I C. B. Nuckolls a practicing physician in the County of Carroll in the State of Virginia do certify that I am personally acquainted with the applicant and that from a personal examination, I am clearly of the opinion that he is disabled by reason of, physician will here state SPECIFICALLY the nature of the disability and the range thereof and if such disability be total, WHETHER The applicant is deprived thereby of all ability to pursue his usual and ordinary occupation or any other occupation for a livelihood, and if the disability be partial, to what extent the applicant be hindered thereby from pursuing such occupation as aforesaid. If the physician considers the disability total, he will in addition to the cause disclosed by the examination, repeat the language underscored above…
Rheumatism, Chronic Bronchitis, or consumption with the ????? debility resulting there from. The applicant is deprived hereby of all ability to resume his usual and ordinary occupation or any occupation for a livelihood by more than one half.

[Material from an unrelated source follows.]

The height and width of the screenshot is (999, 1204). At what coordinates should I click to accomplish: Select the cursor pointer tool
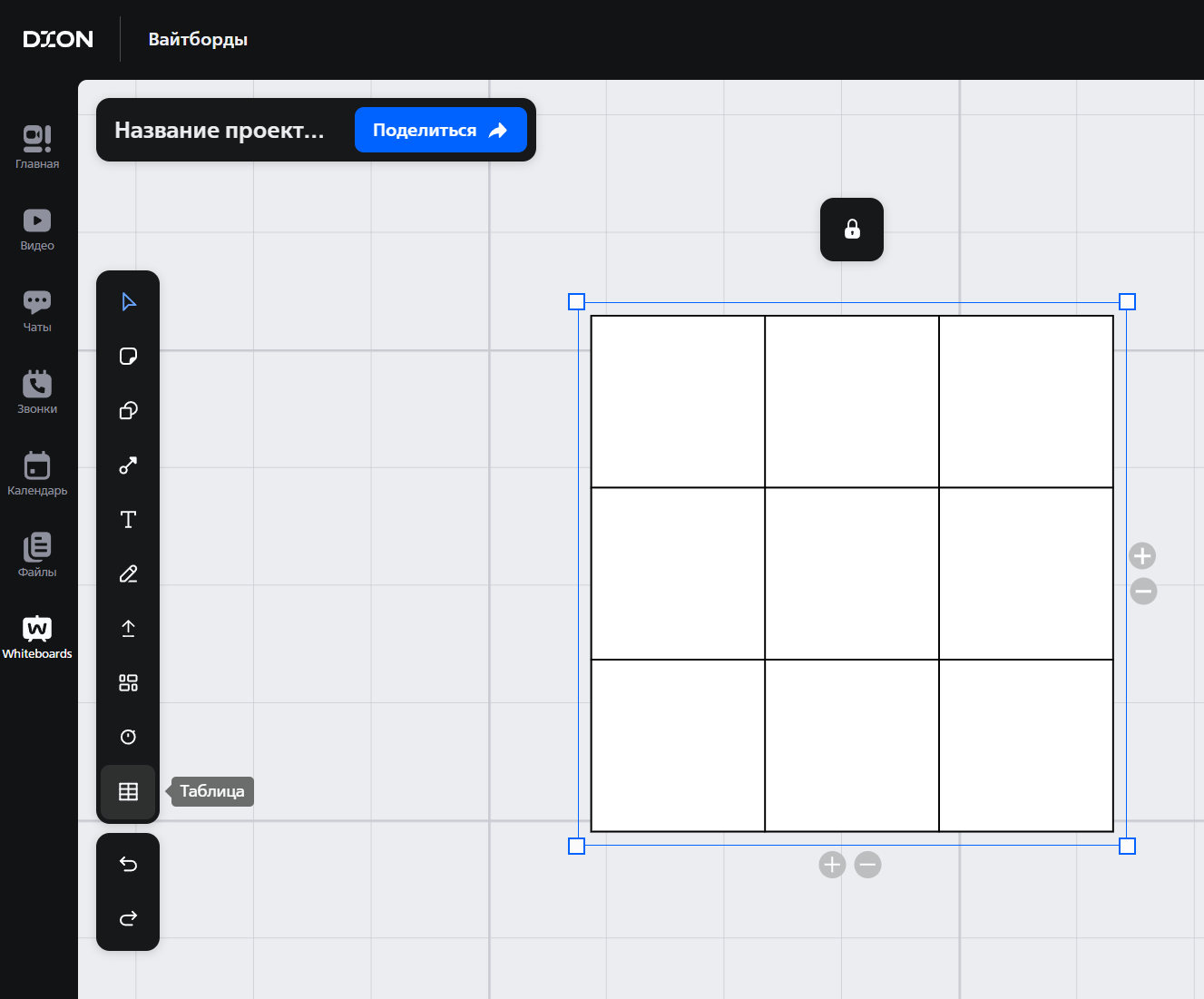[128, 302]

And I have no personal interest in the allowance of this applicant’s claim.
Given under my hand this 24th day of Sept. 1910 C. B. Nuckolls, M. D.
CERTIFICATE OF CAMP OF CONFEDERATE VETERANS
I W. H. Suthereland, Commander of Jennings Haynes Camp of Confederate Veterans of the County of Carroll in the State of Virginia certify that the said camp has examined into the merits of the foregoing application for aid under the act of the General Assembly of Virginia April 2, 1902 as amended and being satisfied of the justice of said claim, hereby recommend the same under the provisions of the said act and that the said camp has no personal interest in the applicants claim.
Given under my hand this 5th day of October 1910 W. H. Sutherland, Commander
CERTIFICATE OF EX-CONFEDERATE SOLDIERS
CERTIFICATE OF COMMISSIONER OF REVENUE
I J. C. Mathews, Commissioner of Revenue in the County of Carroll in the State of Virginia do certify that the applicant ( his wife or trustee for his wife) who’s name is signed in the foregoing application for aid under the act of the General Assembly of Virginia approved April 2, 1902, as amended, be charged on the land and personal property books of the said Co. with ?????, real, personal, and mixed, of the assessed value of $????.
Given under my hand this ……day…..of……1911
J. C. Mathews, Commissioner of Revenue
CERTIFICATE OF PENSION BOARD
I, E. W. Franklin, Chairman of the Pension Board of the ……Carroll of ….County, State of Virginia do hereby certify that the foregoing application has been examined and approved by said board.
In testimony where of I hereto set my hand, this 14th day of March 1910.
E. W. Franklin
Chairman Pension Board
CERTIFICATE OF JUDGE
This court from an examination of the forgoing application, and of the affidavits, certificate, etc. therewith filed and herein annexed ?, and of such witnesses as were required and hereby called by the court * bring satisfied that the said application be supported by the affidavits, certification, etc. and of personal well known Reputation for truth, honesty and integrity, and that the claim of the said applicant in just and in due form doth certify the same to the Auditor of Public Accounts.
Given under my hand the 17th day of March, 1911
P. L. Massie
I have placed an asterisk * by the words that I am unsure of. There should probably be more asterisk than I have used.
Transcribed from the Records held at the Library of Virginia, Jan. 18, 2002.